Summer 2019 – Wild Permaculture Plots

Over the past year I collected all the seeds from the vegetables we had grown the previous year as well as what we had bought at the local farmers market and from the store. Eshes market in Loveland, CO is a place that often buy my groceries. Year round they have inexpensive produce, and they resell bulk product from other organic food stores, products that are close to expiration or from local and alternative distributes. I removed the seeds from squash, tomatoes, peppers and beans placing them on dishes and scraps of paper bags to dry. I designated a shelf on these rolling racks in the kitchen and put little bowls out on the counter, so when I was cooking I would remember to save the seeds. I just started doing it every time I cook and I ended up with a ton of seeds. I stored some in a book of cards, plastic dividers for baseball cards. You know those coupons that you get in the mail, the packet of loose leaf coupons, the ones that I only ever use the liquors store, pet food, and Ironworks recycling center coupons that pay you a few bucks for your aluminium cans. I folded those up as little seed envelopes and placed them in the plastic card holders. A mini library of seeds.

I take walks with Carson, our Australian Shepard Border Collie mix, Madre was fostering him and I said he should stay. We walk out along the golf course, past the power trail, to the dirt trail on the other side of the rail road tracks. I’ve been walking out there enough to notice the plants and animal life. The changes and patterns as the seasons progress. I’ve found wild plums, asparagus, dock, wild ground cherries kinda like a mini tomotilla.

I also started to notice the soil, when it looked rich and fertile, full of mycellium and worms. A healthy, musky dankness, moist and full of decomposed and decomposing organic matter, leaves and grasses. I spent time sitting in the field, observing and meditating. I developed a feeling for the area, started spreading seeds and taking photographs of the beauty I found through out the year.

When spring came, I began to notice that people had been pilling up there grass clippings in a ditch where the golf course and the open field meet. The clippings had been decomposing for some time and the soil was rich, full of all the right stuff for soil to grow hearty plants without being amended. The ditch would naturally catch water from the rain. It was overgrown and was not used for irrigation. As far as I could tell it was a product of the boundary between the manicured golf course and the wild grass field, something of a man made ecotone, a zone between two ecosystems. I also spotted an area from the bridge on the power trail, an empty patch where the farmer who owned the irrigation ditch had piled up sticks which had decayed into a mixture of fine soil, bark, and woody bits.

I decided to do an experiment with some of the seeds I had saved. I had built a raised bed planter out of recycled materials, and we had put some seeds in there. We found free fill dirt on craigslist. Filled the raised bed and filled some large round planters with tomatoes, squash and herbs. With a ton of seeds still and after observing some prime patches of soil and compost out in the field that would grow some squash and sunflowers without a whole lot of effort, I planted some squash and pumpkin, all different varieties, some sunflowers, and some plants I had rescued from the surplus of plants being taken to the dumpster at the Gulley Greenhouse.
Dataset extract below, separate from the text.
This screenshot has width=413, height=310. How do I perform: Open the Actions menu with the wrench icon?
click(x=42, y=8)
These soil conditions, the location and the geological features, the bridge plots proximity to water and the ditch plots ability to retain water with the U shape of the ditch made for a prime permaculture experiment.

I would plant the ditch plot and let nature do its things, I would let the rain water the plot and hope that the ditch shape would capture enough water for the sunflower, squash, corn, orach, and peppers. I would walk by every other day or so, take some pictures and see how the plants were doing.

The Ditch plot

The ditch plot had extremely rich soil, full of worms and mycorrhiza. The term mycorrhiza refers to the role of the fungus in the plant’s rhizosphere, its root system. The bridge plot had access the irrigation water. I ended up meeting one of the farmers who was responsible for the ditch, he approved of what I had done and we talked as I watered the plants, lowering a string with a bucket into the water and then drenching the plants.
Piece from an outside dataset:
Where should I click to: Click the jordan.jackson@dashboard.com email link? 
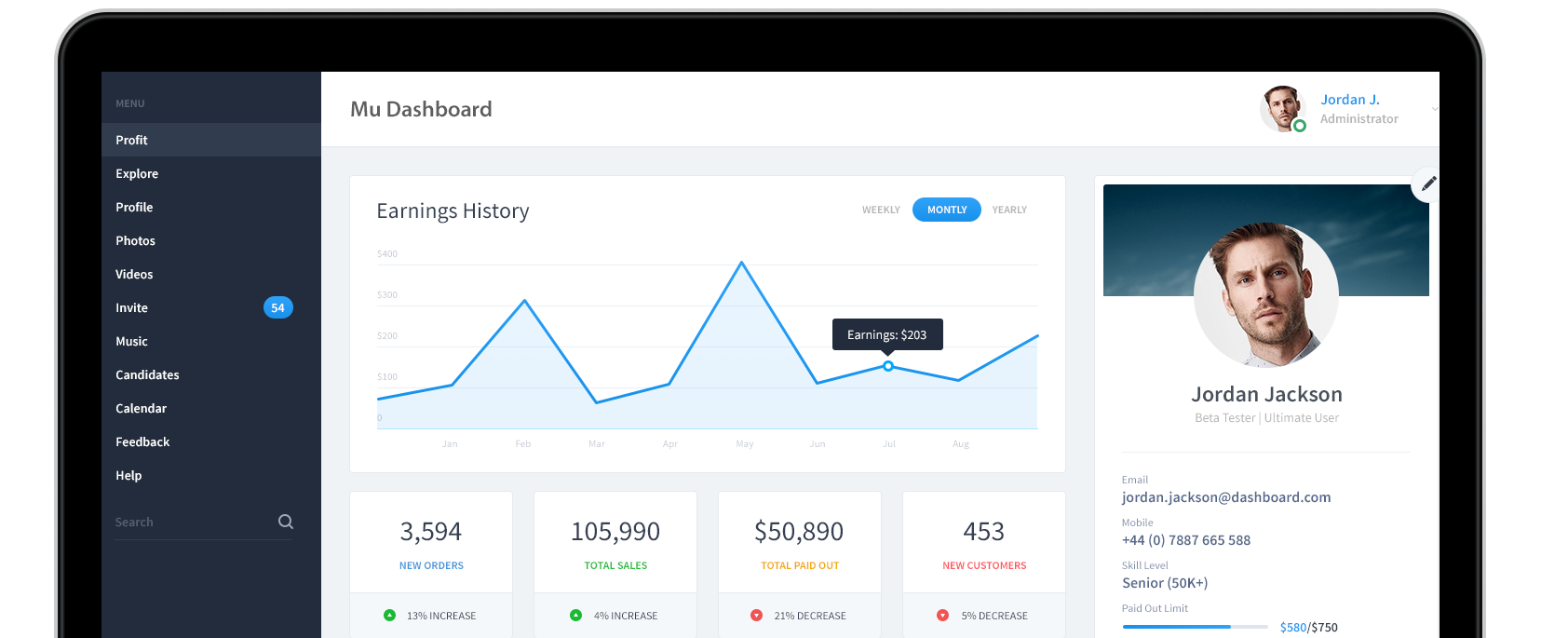coord(1225,497)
All season, aside from a major hail storm with golf ball sized hail, the plants on both plots were happy and vibrant. The sunflowers grew fast and opened there sunburst yellow flowers, the squash crept and sprawled, one healthy organism, there green fluted leaves to the sky. When I planted them, I had not labeled the seeds when I placed them on the dishes and paper bags, so I did not know exactly what kinds of squashes we would end up with.

The corn that I planted grew tall but they never produced an ear of corn, the peppers were covered up by more lawn clippings (hazards of a wild plot in a shared area). The squash and sunflowers became the star of the season.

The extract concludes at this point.